Nazione: Inghilterra, Regno Unito

Affiliazione: Università di Stanford

Argomenti di ricerca: Didattica della matematica

“Da molti anni diffondo messaggi di equità, spiegando come, quando rendiamo la matematica più accessibile, visiva e creativa e trasmettiamo messaggi diversi agli studenti, si ottengono risultati equi. Tuttavia, non tutti vogliono ascoltare questo messaggio. Alcune persone che vivono all’interno del castello STEM vogliono tenere la porta chiusa o invitare nel castello solo persone che assomigliano a loro e appaiono come loro”.

“Avevo un’insegnante che era una donna e che era diversa da qualsiasi altro insegnante che avessi mai avuto. Ci faceva domande del tipo: “Volete sapere perché funziona?”. Mi piaceva molto questo suo modo di fare e adoravo il suo insegnamento. È stato proprio in quegli anni di insegnamento che ho iniziato a vedere la matematica in modo diverso, come una materia più visiva e creativa.”

“Il mio consiglio per gli studenti di qualsiasi età è questo: se incontrate delle sfide, accettatele, sono davvero ottime per il vostro cervello. Se incontrate degli ostacoli, trovate il modo di aggirarli. Ci sono sempre modi diversi di pensare, lavorare e agire.

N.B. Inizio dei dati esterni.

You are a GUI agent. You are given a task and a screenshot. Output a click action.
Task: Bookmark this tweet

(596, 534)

Se incontrate delle opposizioni , come è successo a me, entrate in contatto con altre persone – questo è importante – e puntate sempre alle stelle, perché anche se non le raggiungerete, intraprendere quel viaggio sarà utile, soprattutto se la vostra prospettiva è senza limiti.”

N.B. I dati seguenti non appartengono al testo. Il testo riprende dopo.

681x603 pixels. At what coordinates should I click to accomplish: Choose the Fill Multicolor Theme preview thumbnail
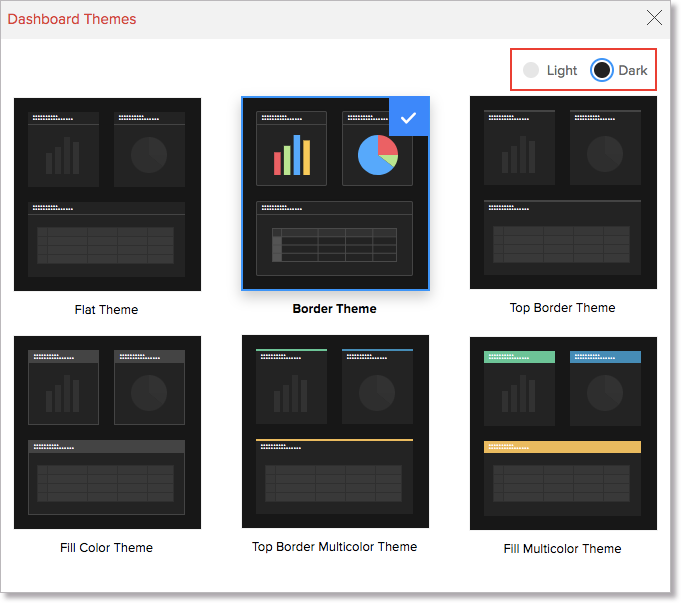pos(563,432)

“Come società – non solo nelle nostre scuole – dobbiamo calibrare la nostra paura culturale di sbagliare e di lottare, poiché entrambi sono momenti di grande importanza e valore per lo sviluppo delle conoscenze e della creatività del nostro cervello”.

Informazioni su JO BOALER

Ha conseguito la laurea in psicologia e aveva intenzione di diventare una psicologa dell’educazione. Ma per farlo, nel Regno Unito, è necessario aver insegnato per alcuni anni. Così ha deciso di insegnare matematica. La scelta derivava dal fatto che quando studiava matematica a scuola, le interessava molto il motivo per cui la matematica fosse così difficile da imparare per alcuni suoi amici. Le piaceva aiutarli, spiegare loro ciò che non avevano capito e discuterne insieme. A 17/18 anni, ha dovuto scegliere le materie da studiare per gli A-level, nel sistema scolastico inglese funziona in questo modo. Le piacevano l’inglese, la letteratura e la matematica. Sua madre, una donna con convinzioni femministe, l’ha incoraggiata con forza a scegliere matematica proprio perché era una ragazza, convinta che fosse importante affermarsi in un campo tradizionalmente dominato dagli uomini. La scuola però le impose di scegliere tra matematica e inglese, ritenendole discipline troppo distanti tra loro, e questo l’ha costretta a prendere una decisione difficile. Una volta intrapreso il percorso matematico, si è trovata immersa in un ambiente composto quasi esclusivamente da uomini, con uno stile di insegnamento poco sensibile alle questioni di genere. Tuttavia, all’Open University, un’università che permette a ogni studente di seguire qualsiasi corso desideri senza prerequisiti accademici vincolanti, ha avuto una docente che si distingueva dagli altri. Questa insegnante proponeva un approccio diverso, più interrogativo e coinvolgente, chiedendo agli studenti se volessero davvero capire perché certi procedimenti funzionassero in quel modo. Grazie a lei la Boaler ha iniziato a percepire la matematica come una materia più visiva e creativa.